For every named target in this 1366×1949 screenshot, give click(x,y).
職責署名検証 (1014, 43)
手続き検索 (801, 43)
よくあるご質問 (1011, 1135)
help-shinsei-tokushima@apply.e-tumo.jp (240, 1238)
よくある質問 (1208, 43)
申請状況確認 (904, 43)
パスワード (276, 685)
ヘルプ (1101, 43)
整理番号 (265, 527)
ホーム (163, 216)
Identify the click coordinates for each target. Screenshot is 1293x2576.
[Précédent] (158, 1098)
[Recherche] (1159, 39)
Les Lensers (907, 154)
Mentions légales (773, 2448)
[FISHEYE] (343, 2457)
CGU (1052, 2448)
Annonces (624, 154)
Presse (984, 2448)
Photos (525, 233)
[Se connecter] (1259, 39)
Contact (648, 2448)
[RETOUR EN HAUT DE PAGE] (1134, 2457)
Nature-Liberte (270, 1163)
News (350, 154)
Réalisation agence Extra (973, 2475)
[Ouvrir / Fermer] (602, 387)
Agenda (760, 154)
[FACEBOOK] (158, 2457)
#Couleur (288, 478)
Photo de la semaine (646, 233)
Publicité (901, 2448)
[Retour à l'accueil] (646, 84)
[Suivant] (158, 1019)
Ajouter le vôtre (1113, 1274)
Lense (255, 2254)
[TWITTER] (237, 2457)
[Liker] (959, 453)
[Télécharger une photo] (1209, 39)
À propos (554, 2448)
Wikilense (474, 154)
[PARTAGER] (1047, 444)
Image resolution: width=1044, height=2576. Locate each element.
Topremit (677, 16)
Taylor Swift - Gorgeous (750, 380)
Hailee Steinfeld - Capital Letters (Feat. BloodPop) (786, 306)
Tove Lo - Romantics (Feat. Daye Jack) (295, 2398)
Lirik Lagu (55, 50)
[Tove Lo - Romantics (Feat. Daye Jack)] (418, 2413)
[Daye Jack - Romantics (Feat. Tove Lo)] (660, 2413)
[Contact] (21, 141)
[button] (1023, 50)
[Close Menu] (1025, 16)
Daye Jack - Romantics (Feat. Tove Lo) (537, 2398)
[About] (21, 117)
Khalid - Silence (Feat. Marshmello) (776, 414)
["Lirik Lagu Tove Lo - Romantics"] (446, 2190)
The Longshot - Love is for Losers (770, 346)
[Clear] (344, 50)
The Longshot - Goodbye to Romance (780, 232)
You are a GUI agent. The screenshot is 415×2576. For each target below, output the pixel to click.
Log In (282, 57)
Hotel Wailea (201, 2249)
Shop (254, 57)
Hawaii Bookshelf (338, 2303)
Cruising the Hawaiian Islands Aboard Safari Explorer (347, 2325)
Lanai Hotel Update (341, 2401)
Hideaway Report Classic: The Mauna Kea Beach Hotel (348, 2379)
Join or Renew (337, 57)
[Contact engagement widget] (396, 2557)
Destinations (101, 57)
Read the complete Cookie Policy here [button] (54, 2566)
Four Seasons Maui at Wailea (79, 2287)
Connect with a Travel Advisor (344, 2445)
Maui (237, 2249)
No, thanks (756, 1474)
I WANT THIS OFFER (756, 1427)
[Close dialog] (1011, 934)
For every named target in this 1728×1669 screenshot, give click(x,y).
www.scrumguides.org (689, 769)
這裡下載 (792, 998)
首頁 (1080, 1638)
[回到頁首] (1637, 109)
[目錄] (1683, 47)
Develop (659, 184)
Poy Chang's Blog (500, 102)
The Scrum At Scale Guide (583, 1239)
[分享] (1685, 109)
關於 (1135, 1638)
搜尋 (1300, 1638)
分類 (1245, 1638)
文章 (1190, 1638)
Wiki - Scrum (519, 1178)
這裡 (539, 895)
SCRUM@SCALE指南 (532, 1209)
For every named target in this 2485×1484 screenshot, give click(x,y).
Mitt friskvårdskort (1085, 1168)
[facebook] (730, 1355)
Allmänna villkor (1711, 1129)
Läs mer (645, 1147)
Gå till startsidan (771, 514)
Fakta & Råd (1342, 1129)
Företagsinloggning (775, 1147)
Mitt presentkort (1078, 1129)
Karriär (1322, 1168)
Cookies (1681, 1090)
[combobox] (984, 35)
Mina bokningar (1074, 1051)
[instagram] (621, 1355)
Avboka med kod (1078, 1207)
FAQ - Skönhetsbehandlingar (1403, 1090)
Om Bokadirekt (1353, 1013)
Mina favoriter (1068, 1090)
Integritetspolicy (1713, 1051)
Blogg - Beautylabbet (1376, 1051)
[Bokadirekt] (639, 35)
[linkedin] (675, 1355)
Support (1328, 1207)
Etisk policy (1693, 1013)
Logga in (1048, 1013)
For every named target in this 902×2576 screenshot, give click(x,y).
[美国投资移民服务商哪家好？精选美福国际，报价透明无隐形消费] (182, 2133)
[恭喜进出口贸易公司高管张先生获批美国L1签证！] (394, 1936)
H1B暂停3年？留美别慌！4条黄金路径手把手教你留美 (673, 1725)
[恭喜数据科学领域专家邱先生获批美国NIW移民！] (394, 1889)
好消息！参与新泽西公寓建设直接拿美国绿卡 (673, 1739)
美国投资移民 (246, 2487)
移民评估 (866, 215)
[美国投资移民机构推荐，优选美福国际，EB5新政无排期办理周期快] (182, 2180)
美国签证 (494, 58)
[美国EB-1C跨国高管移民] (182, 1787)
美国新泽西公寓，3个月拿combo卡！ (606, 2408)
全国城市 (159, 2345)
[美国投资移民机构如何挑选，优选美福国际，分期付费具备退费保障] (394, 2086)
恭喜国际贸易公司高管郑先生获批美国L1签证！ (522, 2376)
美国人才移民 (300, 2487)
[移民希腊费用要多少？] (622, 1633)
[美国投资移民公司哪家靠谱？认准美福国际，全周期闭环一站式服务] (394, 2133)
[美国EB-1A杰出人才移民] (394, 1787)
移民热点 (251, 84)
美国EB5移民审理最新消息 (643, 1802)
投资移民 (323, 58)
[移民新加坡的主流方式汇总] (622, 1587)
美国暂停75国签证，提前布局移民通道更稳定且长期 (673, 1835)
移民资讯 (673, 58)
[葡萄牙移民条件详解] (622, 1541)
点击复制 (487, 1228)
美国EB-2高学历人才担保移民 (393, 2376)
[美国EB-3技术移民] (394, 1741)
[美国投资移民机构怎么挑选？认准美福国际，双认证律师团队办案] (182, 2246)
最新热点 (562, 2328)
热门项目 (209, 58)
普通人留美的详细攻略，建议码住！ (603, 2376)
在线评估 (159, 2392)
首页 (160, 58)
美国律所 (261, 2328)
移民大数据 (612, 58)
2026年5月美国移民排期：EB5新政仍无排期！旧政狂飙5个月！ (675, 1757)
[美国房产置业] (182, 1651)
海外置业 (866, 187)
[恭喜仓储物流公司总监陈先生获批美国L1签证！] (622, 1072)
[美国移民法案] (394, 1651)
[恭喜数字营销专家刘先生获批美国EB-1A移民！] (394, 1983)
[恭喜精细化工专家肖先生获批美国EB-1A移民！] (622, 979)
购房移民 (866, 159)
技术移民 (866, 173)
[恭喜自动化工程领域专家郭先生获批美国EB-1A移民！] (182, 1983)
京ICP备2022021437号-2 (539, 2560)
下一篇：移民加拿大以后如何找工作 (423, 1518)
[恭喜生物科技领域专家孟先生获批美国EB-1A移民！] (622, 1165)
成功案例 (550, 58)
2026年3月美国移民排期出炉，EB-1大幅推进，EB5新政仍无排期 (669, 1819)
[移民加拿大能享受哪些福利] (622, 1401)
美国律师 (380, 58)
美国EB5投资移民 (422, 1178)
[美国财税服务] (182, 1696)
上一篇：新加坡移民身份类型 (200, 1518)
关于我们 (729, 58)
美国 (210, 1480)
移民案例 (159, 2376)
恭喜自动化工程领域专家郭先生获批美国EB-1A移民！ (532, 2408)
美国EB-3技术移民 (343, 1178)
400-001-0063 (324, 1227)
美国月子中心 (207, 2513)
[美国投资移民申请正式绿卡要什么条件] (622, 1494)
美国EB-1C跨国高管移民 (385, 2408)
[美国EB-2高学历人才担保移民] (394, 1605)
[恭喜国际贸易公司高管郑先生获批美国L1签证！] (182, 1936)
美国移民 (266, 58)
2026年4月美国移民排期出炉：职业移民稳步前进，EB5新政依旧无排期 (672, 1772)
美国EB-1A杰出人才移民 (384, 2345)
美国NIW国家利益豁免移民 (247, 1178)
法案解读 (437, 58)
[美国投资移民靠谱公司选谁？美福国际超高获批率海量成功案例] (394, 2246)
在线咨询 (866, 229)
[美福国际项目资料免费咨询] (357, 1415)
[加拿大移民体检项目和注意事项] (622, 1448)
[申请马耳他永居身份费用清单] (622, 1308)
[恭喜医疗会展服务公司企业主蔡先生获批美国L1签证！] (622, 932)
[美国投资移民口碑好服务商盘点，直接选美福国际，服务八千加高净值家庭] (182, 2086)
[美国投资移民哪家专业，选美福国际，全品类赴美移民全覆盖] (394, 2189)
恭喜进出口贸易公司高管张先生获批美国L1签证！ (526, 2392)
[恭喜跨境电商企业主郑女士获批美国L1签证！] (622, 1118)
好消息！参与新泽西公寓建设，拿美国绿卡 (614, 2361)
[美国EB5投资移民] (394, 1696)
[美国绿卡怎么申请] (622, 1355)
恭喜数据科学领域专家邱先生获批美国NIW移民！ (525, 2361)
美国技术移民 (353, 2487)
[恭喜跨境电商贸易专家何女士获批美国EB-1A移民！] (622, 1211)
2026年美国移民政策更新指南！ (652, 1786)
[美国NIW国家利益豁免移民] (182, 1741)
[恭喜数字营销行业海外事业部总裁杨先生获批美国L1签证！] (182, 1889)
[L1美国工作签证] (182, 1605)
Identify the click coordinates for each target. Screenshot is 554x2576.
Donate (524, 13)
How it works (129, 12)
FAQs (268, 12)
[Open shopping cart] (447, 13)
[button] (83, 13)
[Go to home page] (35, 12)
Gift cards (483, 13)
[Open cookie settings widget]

● ● ● ● ● ● ●

** What to do **
Return the line that contains "[美国财税服务] (182, 1696)", along with every line after it in the data above, exactly and with nothing else.

** Solution to the problem **
[美国财税服务] (182, 1696)
上一篇：新加坡移民身份类型 (200, 1518)
关于我们 (729, 58)
美国 (210, 1480)
移民案例 (159, 2376)
恭喜自动化工程领域专家郭先生获批美国EB-1A移民！ (532, 2408)
美国EB-3技术移民 (343, 1178)
400-001-0063 (324, 1227)
美国月子中心 (207, 2513)
[美国投资移民申请正式绿卡要什么条件] (622, 1494)
美国EB-1C跨国高管移民 (385, 2408)
[美国EB-2高学历人才担保移民] (394, 1605)
[恭喜国际贸易公司高管郑先生获批美国L1签证！] (182, 1936)
美国移民 (266, 58)
2026年4月美国移民排期出炉：职业移民稳步前进，EB5新政依旧无排期 (672, 1772)
美国EB-1A杰出人才移民 (384, 2345)
美国NIW国家利益豁免移民 (247, 1178)
法案解读 (437, 58)
[美国投资移民靠谱公司选谁？美福国际超高获批率海量成功案例] (394, 2246)
在线咨询 (866, 229)
[美福国际项目资料免费咨询] (357, 1415)
[加拿大移民体检项目和注意事项] (622, 1448)
[申请马耳他永居身份费用清单] (622, 1308)
[恭喜医疗会展服务公司企业主蔡先生获批美国L1签证！] (622, 932)
[美国投资移民口碑好服务商盘点，直接选美福国际，服务八千加高净值家庭] (182, 2086)
[美国投资移民哪家专业，选美福国际，全品类赴美移民全覆盖] (394, 2189)
恭喜进出口贸易公司高管张先生获批美国L1签证！ (526, 2392)
[恭喜跨境电商企业主郑女士获批美国L1签证！] (622, 1118)
好消息！参与新泽西公寓建设，拿美国绿卡 (614, 2361)
[美国EB5投资移民] (394, 1696)
[美国绿卡怎么申请] (622, 1355)
恭喜数据科学领域专家邱先生获批美国NIW移民！ (525, 2361)
美国技术移民 (353, 2487)
[恭喜跨境电商贸易专家何女士获批美国EB-1A移民！] (622, 1211)
2026年美国移民政策更新指南！ (652, 1786)
[美国NIW国家利益豁免移民] (182, 1741)
[恭喜数字营销行业海外事业部总裁杨先生获批美国L1签证！] (182, 1889)
[L1美国工作签证] (182, 1605)
Identify the click coordinates for each target. Screenshot is 554x2576.
Donate (524, 13)
How it works (129, 12)
FAQs (268, 12)
[Open shopping cart] (447, 13)
[button] (83, 13)
[Go to home page] (35, 12)
Gift cards (483, 13)
[Open cookie settings widget]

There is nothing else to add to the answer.